The reason yours is working, Jugibur, is due to the way that colors are stored behind the scenes. I'm sure you are aware of this, but colors without alpha are stored as unsigned integers of which 24-bytes are used (0xffffff for example). When you animate this number, it will go like this --> 0x000001, 0x000002, 0x000003, ..., 0x0000ff. It will do this no matter what color you tween to because that's how numbers increment.
So, from black (or any other dark blue) to full blue, it will work. HOWEVER, black green will look like this: 0x000001, 0x000002, 0x000003, ..., 0x0000ff, 0x000101, 0x000102, 0x000103, ..., 0x0001ff, etc etc before finally arriving at 0x00ff00. To animate green (for example), you must increment not by 0x1 as the juggler does, but by 0x100. For red, you must increment by 0x10000.
That is why you are getting flickering, because you are going through over 1.5 million more color combinations on your way to your destination than you expect. For example, 0x0000ff is blue, and then 0x000101 is nearly black. I implemented a method to fade to and from a shade of red in the current game I am working on. Basically I have a BOOL called toRed, and if it is true then in onEnterFrame I add 0x10000 to the color of the stage background. Once it reaches the color I want, I set toRed to NO and then every frame it subtracts 0x10000 from the color. Another method I just thought of would be to create a child class of SPJuggler (call it ColorJuggler or something) and have a method that accepts the passedTime and a specified color. You can then multiply passed time by the offset (0x100 for green, 0x10000 for red, 0x10100 for yellow, etc) and use that value instead.
Both of these implementations have the limitation that they will only go to colors that have either equal values or 0 (FA0000, DD0000, AAAA00, 870087, etc, but not 870198 or anything). If you want to have that kind of control, you will definitely need to track each portion of the color individually. You can quickly extract this by using a bitwise AND (color & 0xff0000 will give you the red value). Then instead of simply checking the color, as I do in my function, you can check all three separately and adjust them if they need it. Something like this (remember bitwise functions have a lower priority than equality checking so they need to be in parenthesis):
#define RED 0xff0000
#define GREEN 0x00ff00
#define BLUE 0x0000ff
- (void)onEnterFrame:(SPEnterFrameEvent *)event
{
uint theColor = __WHATEVER__.color;
if( (theColor & RED) == __XX__ && (theColor & GREEN) == __YY__ && (theColor & BLUE) == __ZZ__)
{
//You reached your target
}
else
{
if((theColor & RED) != __XX__)
theColor += 0x010000; //Or minus, depending on your fade
if((theColor & GREEN) != __YY__)
theColor += 0x000100;
if((theColor & BLUE) != __ZZ__)
theColor += 0x000001;
__WHATEVER__.color = theColor;
}
}
The simpler version with limited colors:
- (void)onEnterFrame:(SPEnterFrameEvent *)event
{
uint theColor = __WHATEVER__.color;
if( theColor == __XX__ )
{
//You reached your target;
}
else
{
theColor += __OFFSET__; //(0x010000 for red, 0x010100 for yellow, etc)
}
}
If you need it to go faster, use 2 instead of 1, etc. However, it won't get much slower than this unless you implement some logic to keep it from happening every frame. Hope this helps!

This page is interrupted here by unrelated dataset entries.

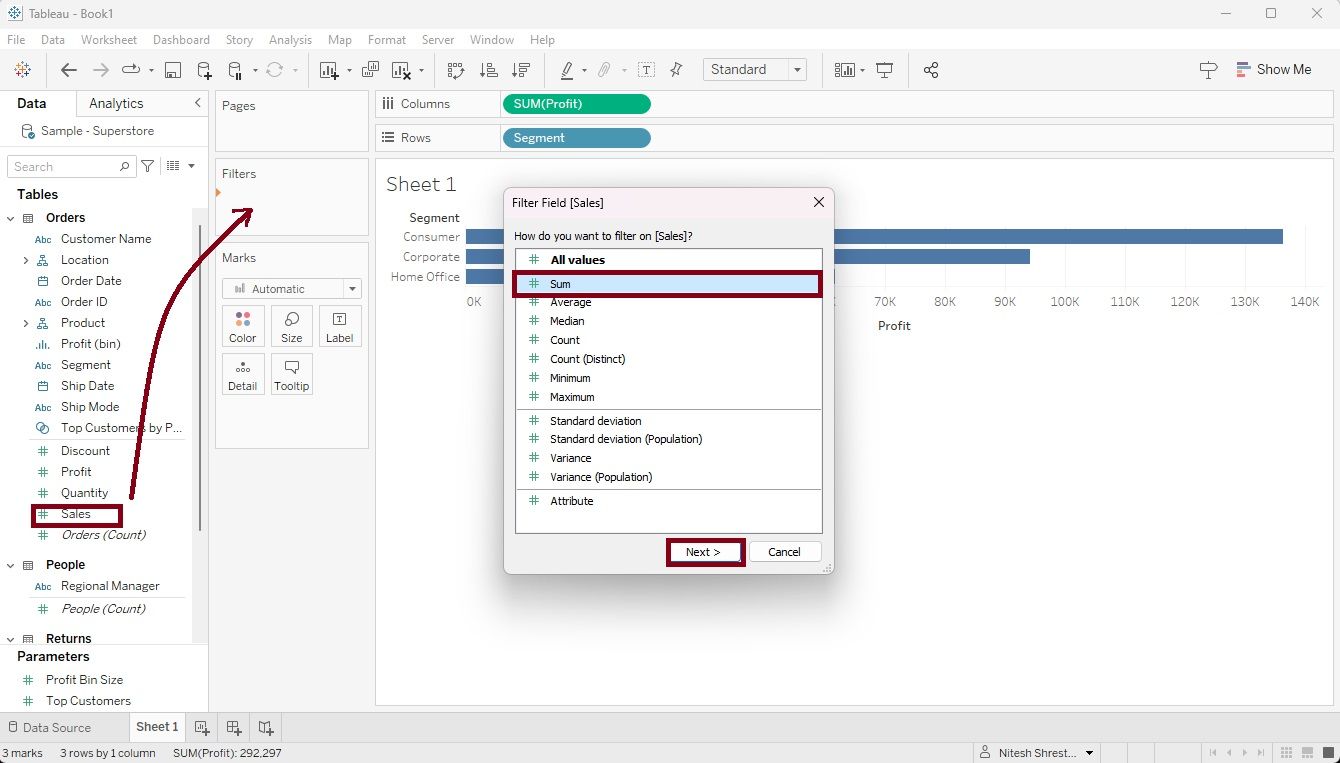Screen dimensions: 1340x763
Task: Click the Save workbook icon
Action: pos(173,70)
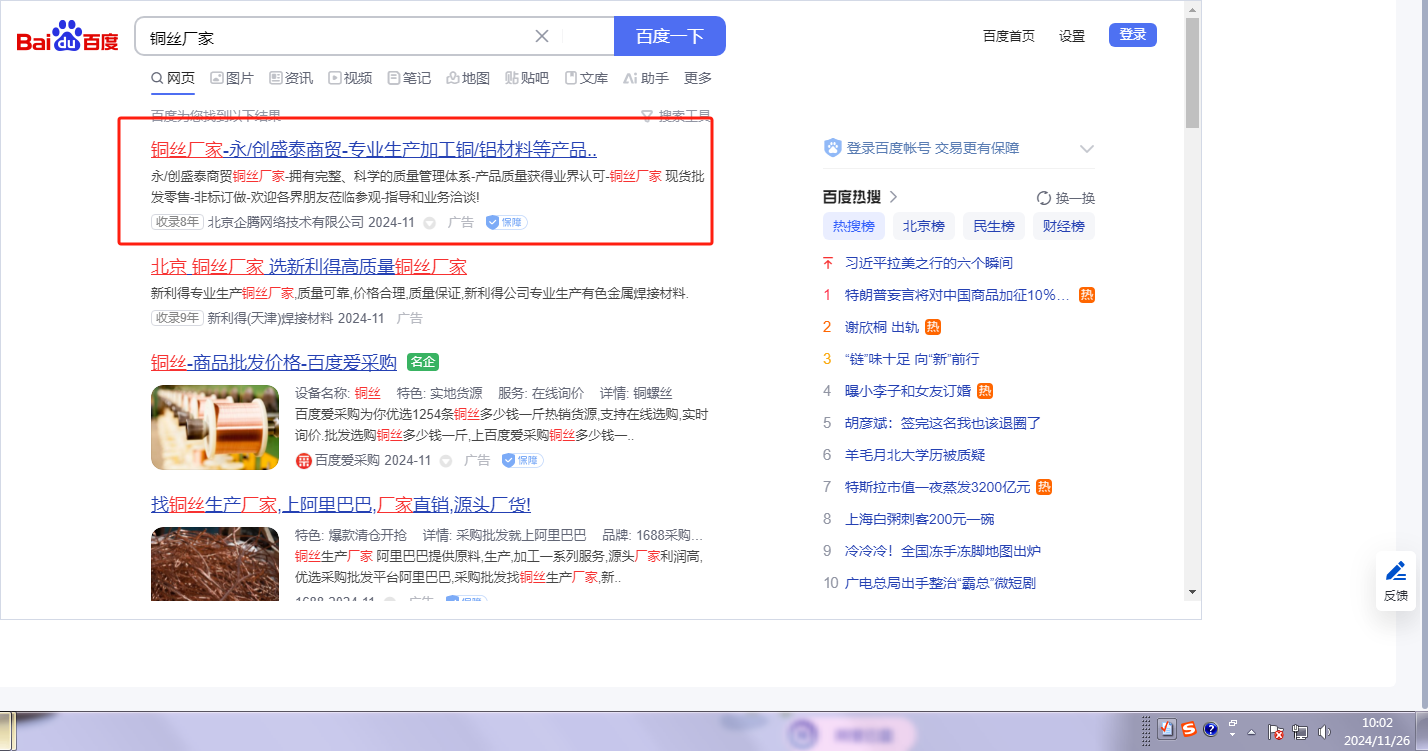Screen dimensions: 1428x751
Task: Open the 搜索工具 filter dropdown
Action: coord(676,116)
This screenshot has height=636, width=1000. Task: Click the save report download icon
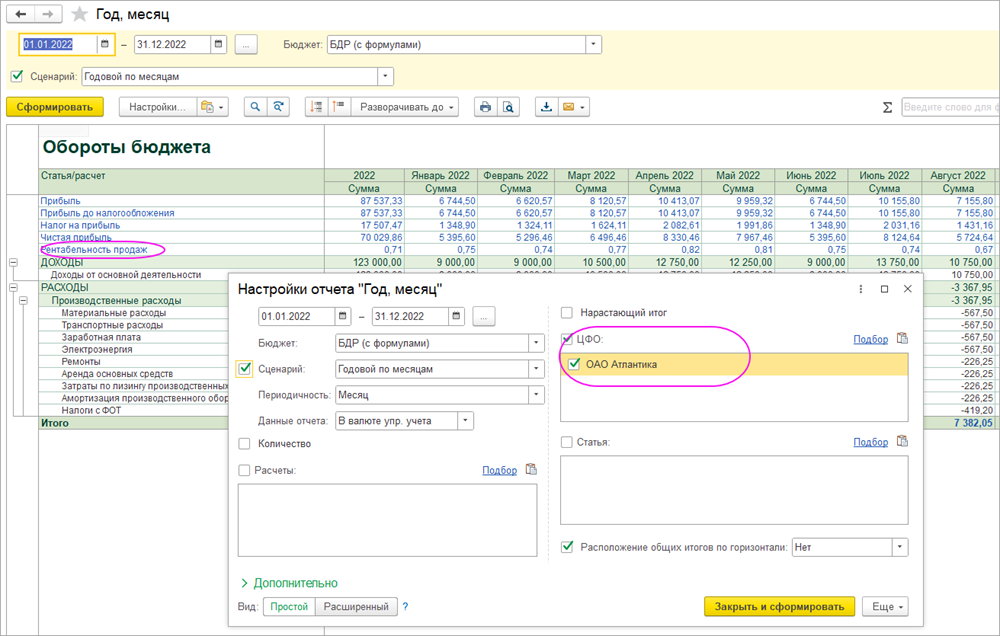[546, 107]
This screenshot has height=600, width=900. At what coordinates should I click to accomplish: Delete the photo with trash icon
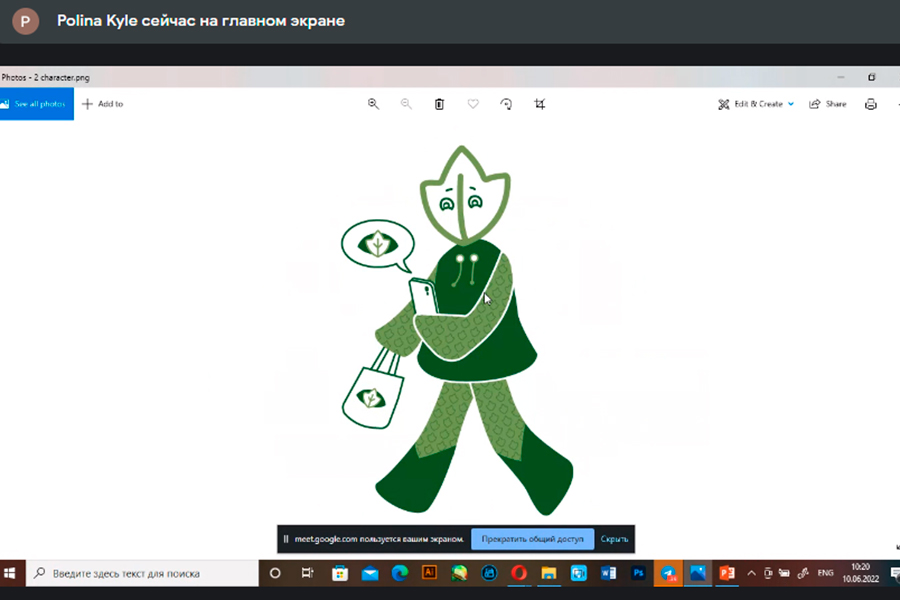click(x=439, y=104)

P.S. Oscar, there is nothing different about a hexidecimal number. If you look at it in the debug variables window, it will actually display as the number it really is unless you turn on hex viewing. Hex is just a convenience method ;). For example, you can easily tell that 0xff0000 is red, but how about "16711680" (the decimal equivalent)? 16711680 and 0xff0000 are the exact same thing to the hardware :).